YOUR GOAL:
Retyping the records exactly is the whole task.

Segment Start: DATASET CONTENT

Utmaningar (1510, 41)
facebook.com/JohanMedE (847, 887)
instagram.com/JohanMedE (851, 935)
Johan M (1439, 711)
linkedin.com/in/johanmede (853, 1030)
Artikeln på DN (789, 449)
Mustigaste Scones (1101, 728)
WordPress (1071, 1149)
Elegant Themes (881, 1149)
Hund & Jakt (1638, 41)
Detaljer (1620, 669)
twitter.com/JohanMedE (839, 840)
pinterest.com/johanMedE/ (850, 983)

Segment End: DATASET CONTENT

SOLUTION:
Utmaningar (1510, 41)
facebook.com/JohanMedE (847, 887)
instagram.com/JohanMedE (851, 935)
Johan M (1439, 711)
linkedin.com/in/johanmede (853, 1030)
Artikeln på DN (789, 449)
Mustigaste Scones (1101, 728)
WordPress (1071, 1149)
Elegant Themes (881, 1149)
Hund & Jakt (1638, 41)
Detaljer (1620, 669)
twitter.com/JohanMedE (839, 840)
pinterest.com/johanMedE/ (850, 983)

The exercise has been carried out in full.